──────── Data in this exercise ────────

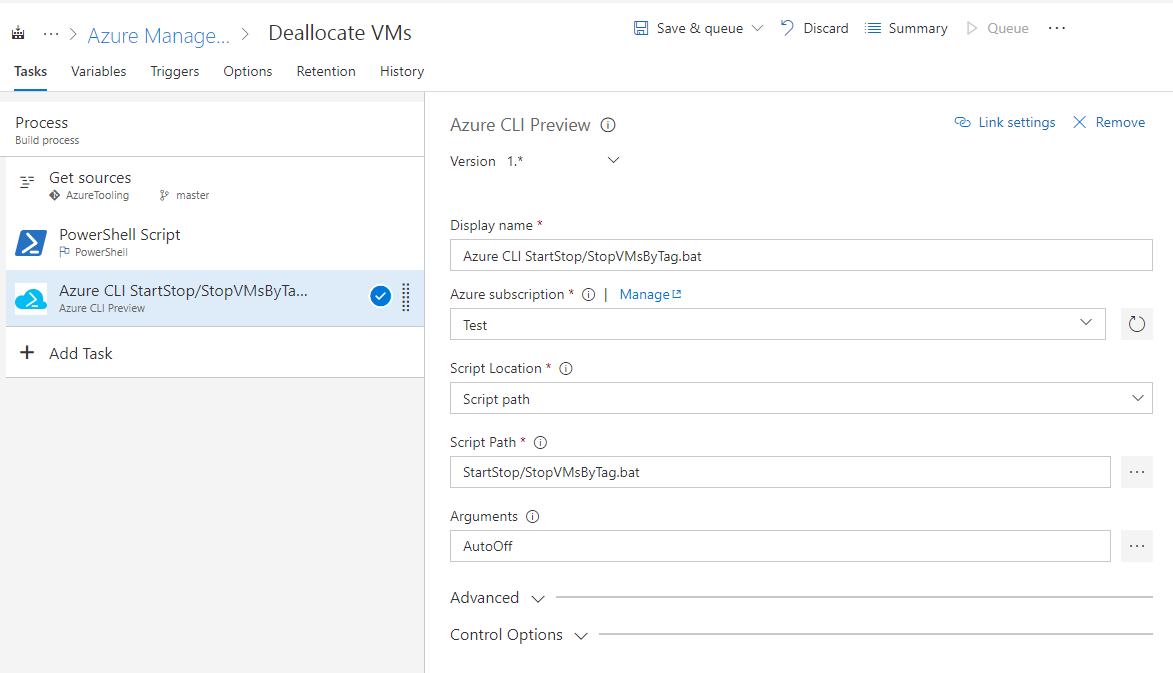Viewport: 1173px width, 673px height.
Task: Click the Display name input field
Action: pos(800,256)
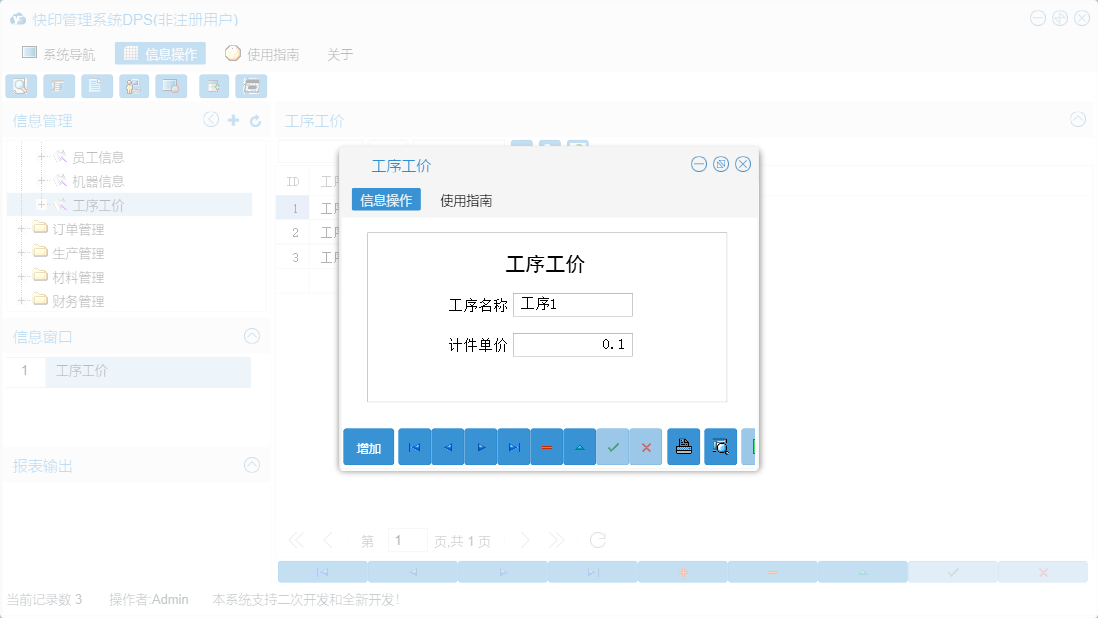The image size is (1098, 618).
Task: Click the document toolbar icon
Action: (x=96, y=86)
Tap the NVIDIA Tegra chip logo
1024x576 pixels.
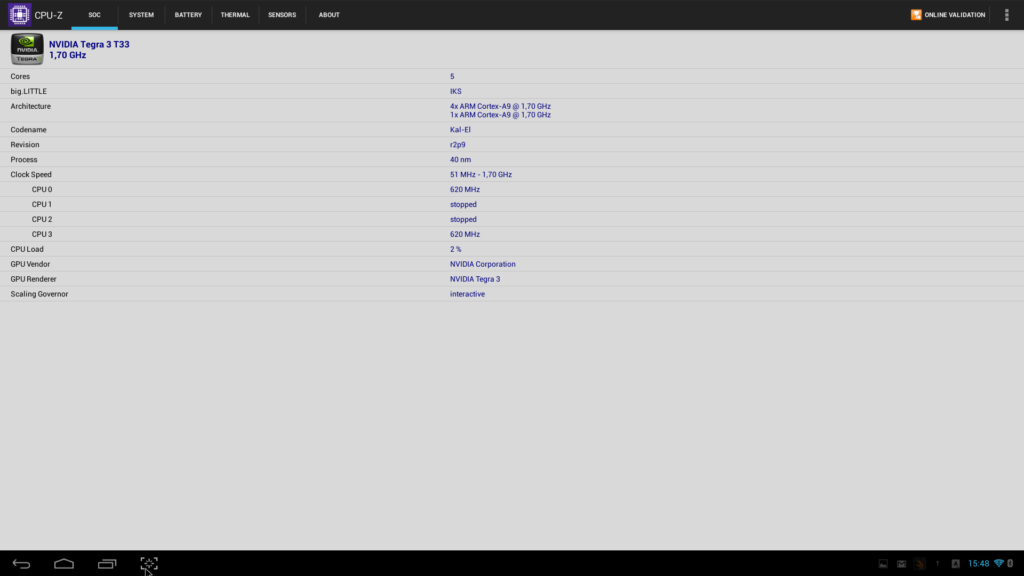click(27, 49)
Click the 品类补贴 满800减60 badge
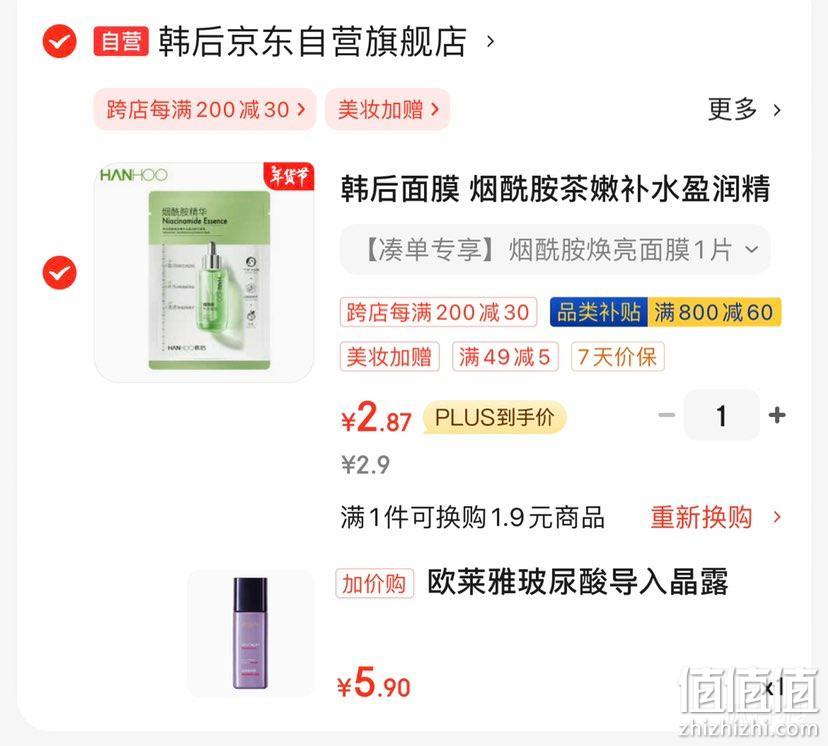 click(x=665, y=312)
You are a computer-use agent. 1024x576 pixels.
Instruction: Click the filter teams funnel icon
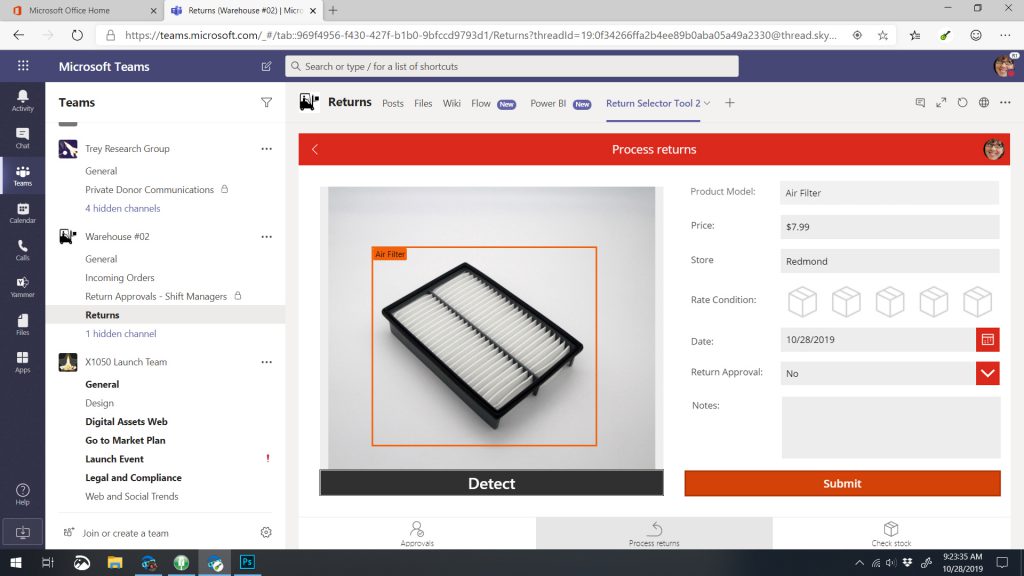266,102
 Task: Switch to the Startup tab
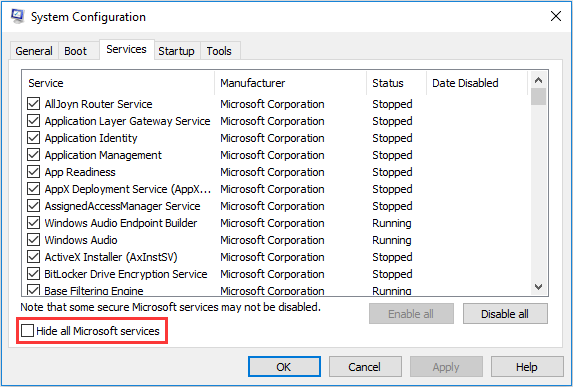pyautogui.click(x=176, y=51)
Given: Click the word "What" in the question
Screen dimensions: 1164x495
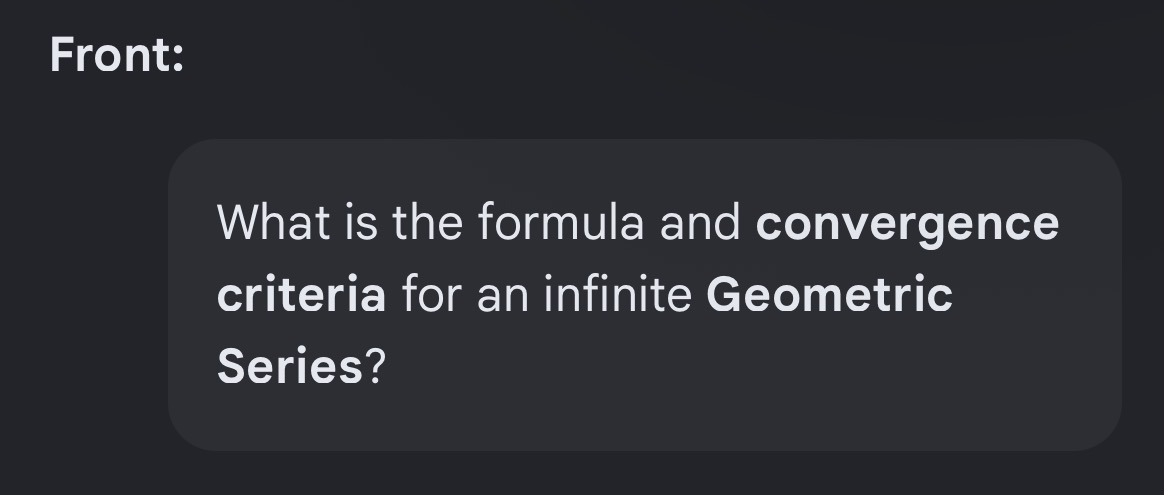Looking at the screenshot, I should 273,223.
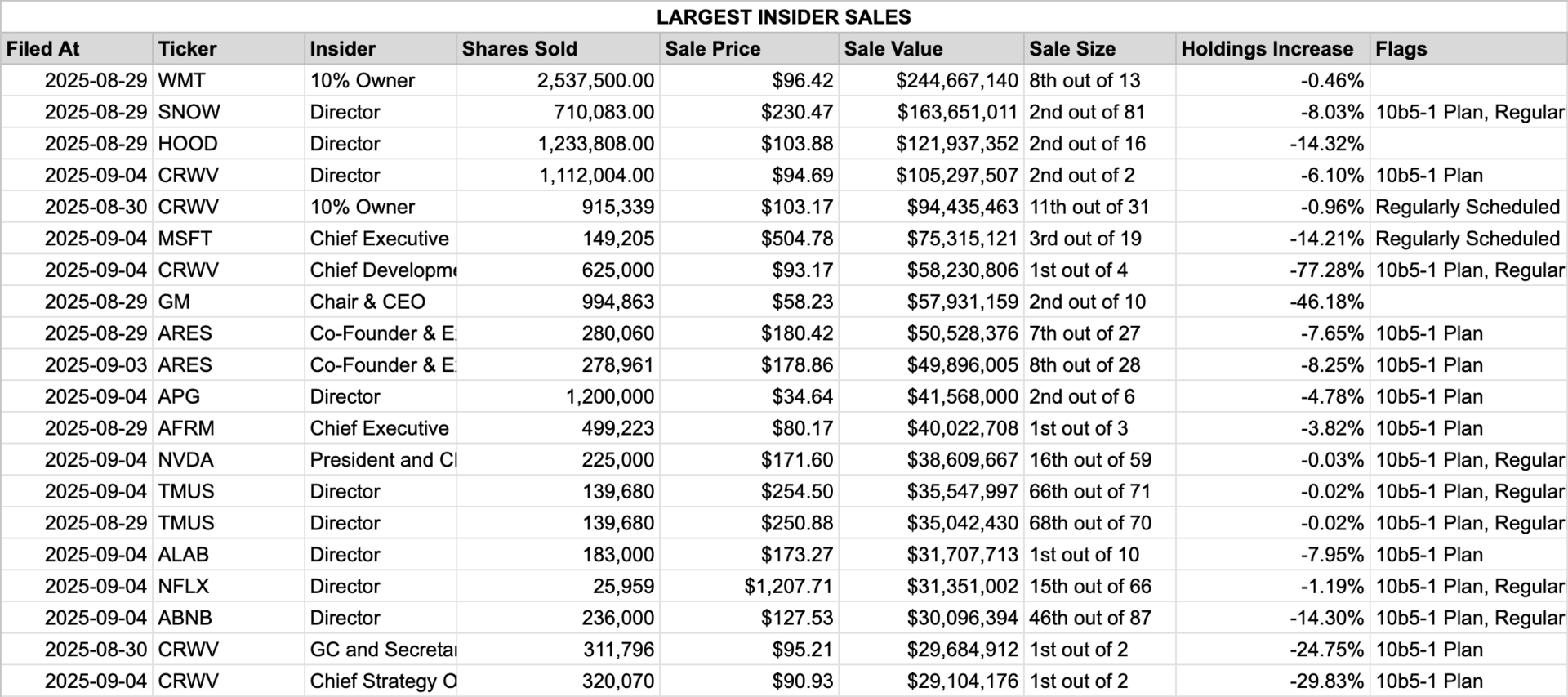The width and height of the screenshot is (1568, 697).
Task: Select the NVDA ticker cell
Action: click(x=229, y=460)
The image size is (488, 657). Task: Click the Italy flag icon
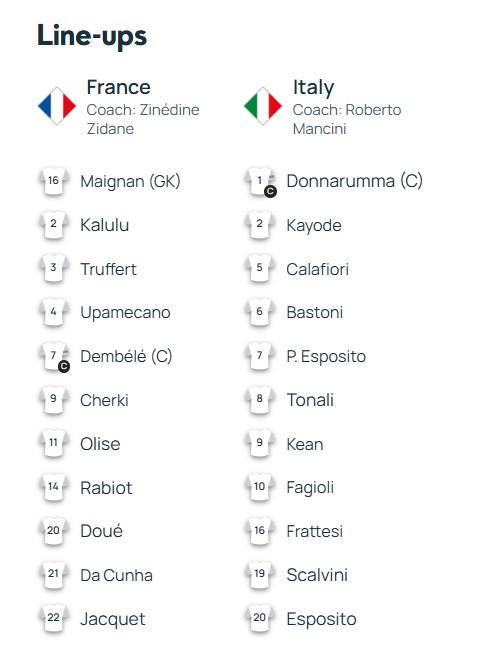tap(263, 106)
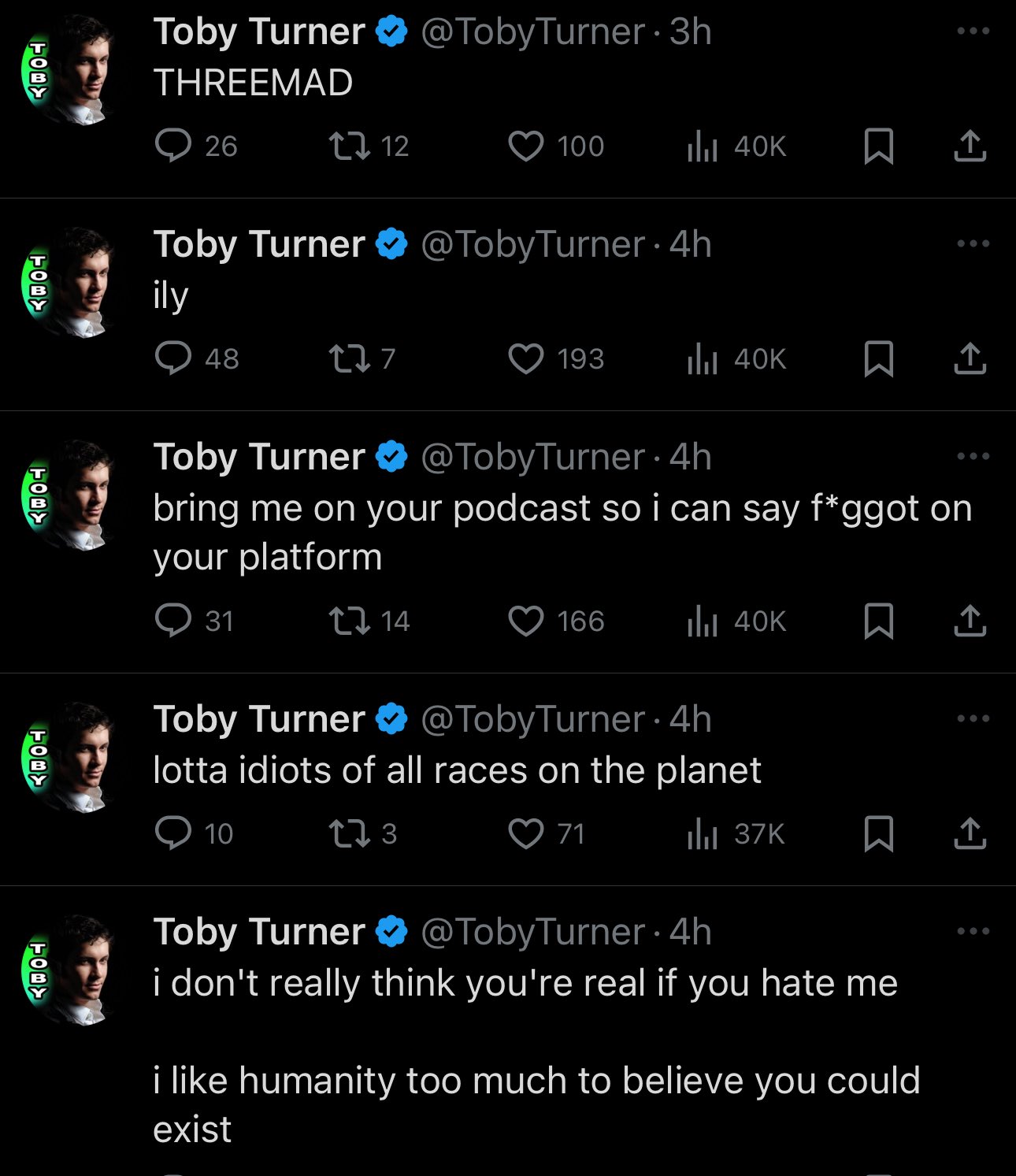Image resolution: width=1016 pixels, height=1176 pixels.
Task: Reply to the THREEMAD tweet
Action: click(173, 146)
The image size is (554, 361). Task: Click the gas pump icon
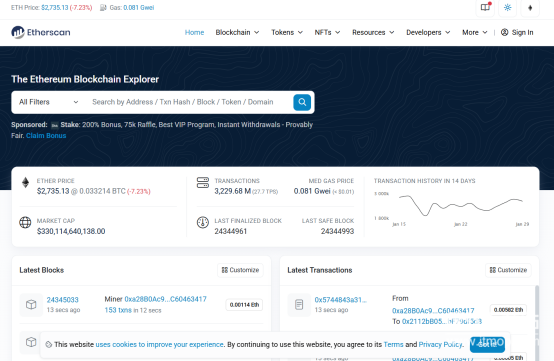tap(103, 7)
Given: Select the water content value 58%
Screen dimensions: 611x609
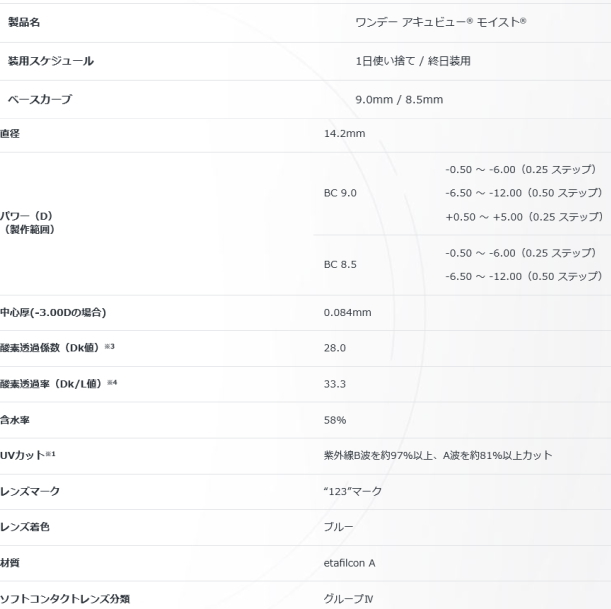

────────

**What to produce:**
Provide every line from the material that contains the word "Given".

**Your response:**
Given: Click the word "What" in the question
Given: Select the water content value 58%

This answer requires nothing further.